Combien de lignes de la liste ci-dessous contiennent le mot « screenshot » ? Donnez seulement le nombre.

[Lignes indiquant où se trouvent les cibles]
============
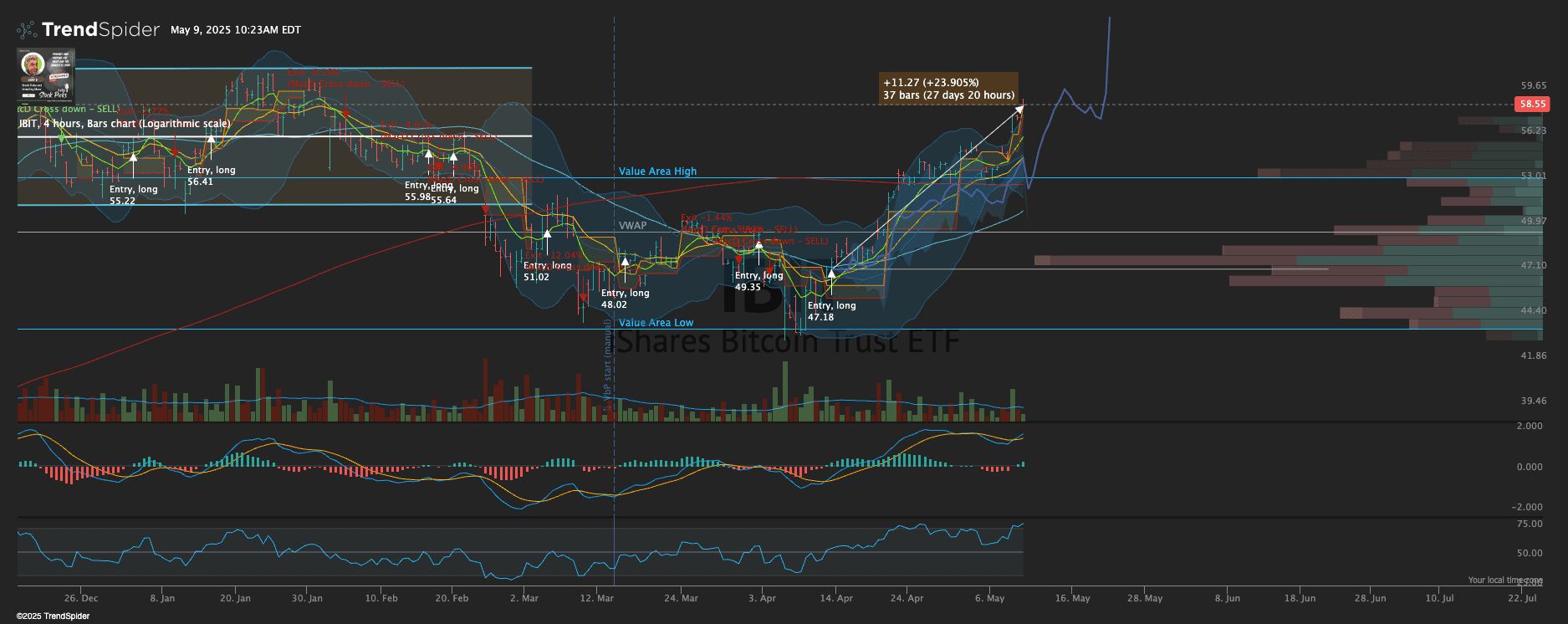
Task: Click the long entry arrow at 49.35
Action: [x=758, y=244]
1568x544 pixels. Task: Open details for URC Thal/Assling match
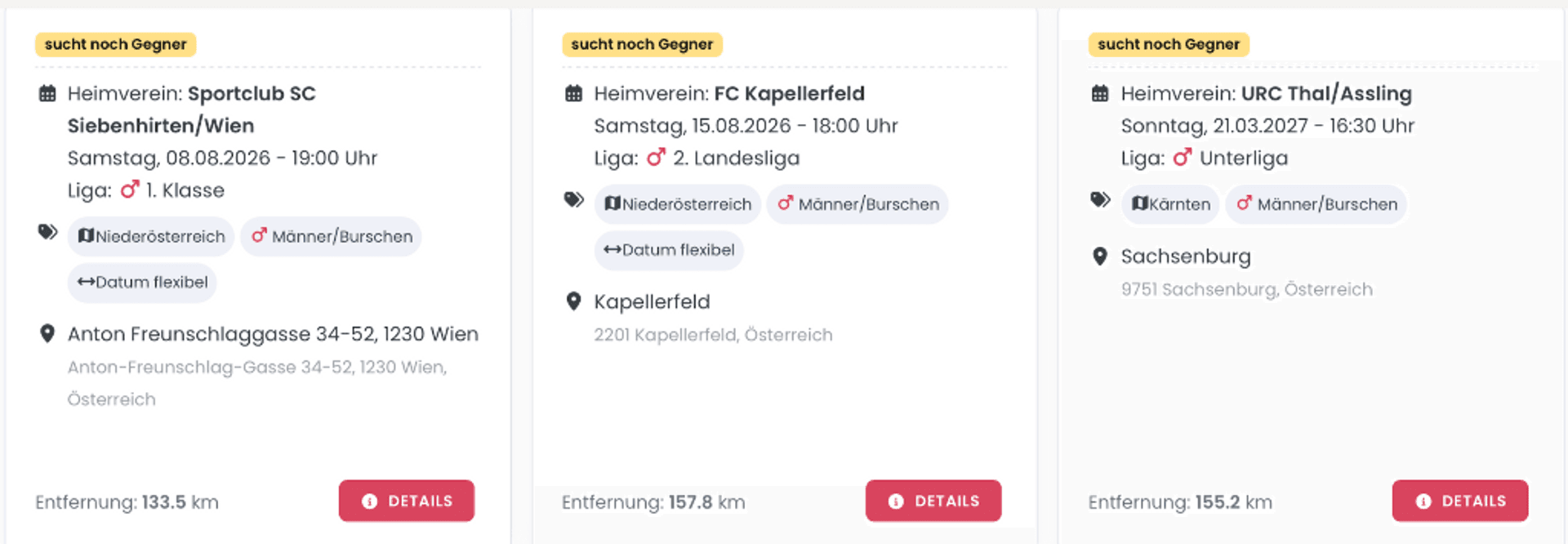pos(1460,501)
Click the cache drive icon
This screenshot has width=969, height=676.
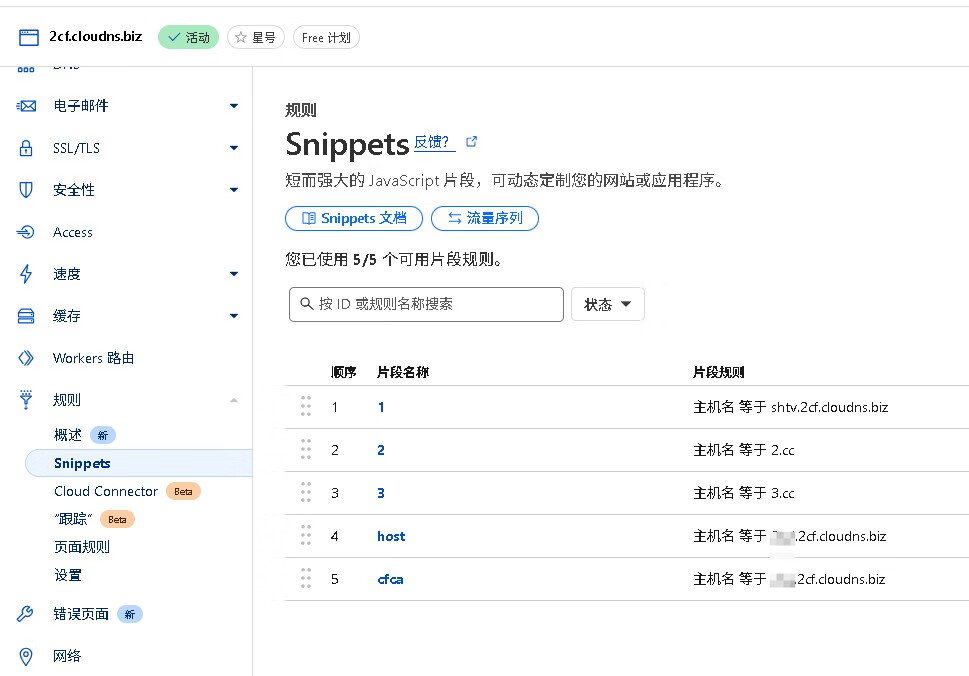click(27, 316)
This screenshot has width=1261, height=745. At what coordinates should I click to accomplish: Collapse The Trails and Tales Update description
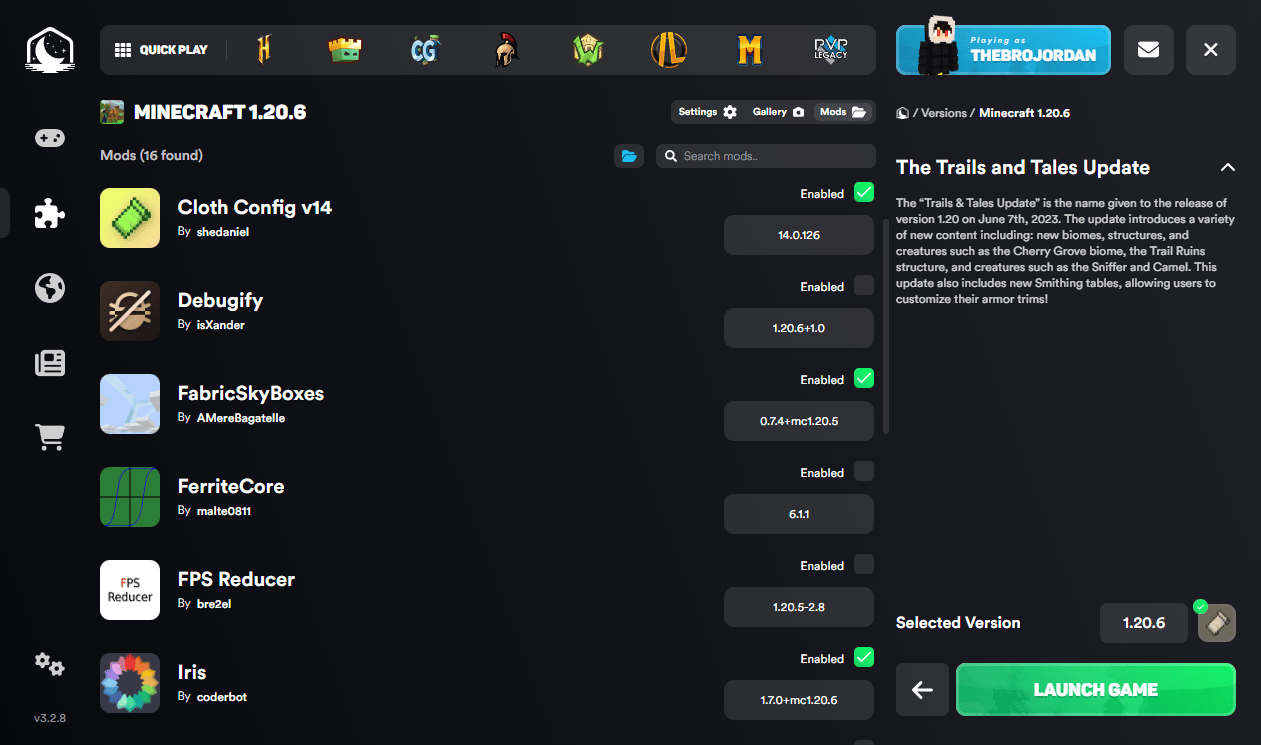[1228, 167]
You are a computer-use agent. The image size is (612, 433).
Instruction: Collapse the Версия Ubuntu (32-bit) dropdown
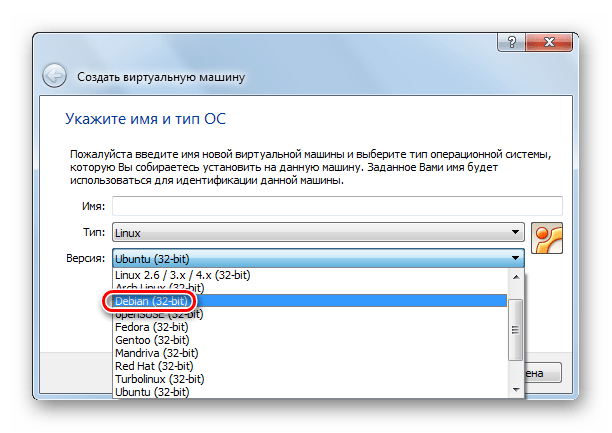[x=318, y=258]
============
- [RÉPONSE ATTENDUE]:
2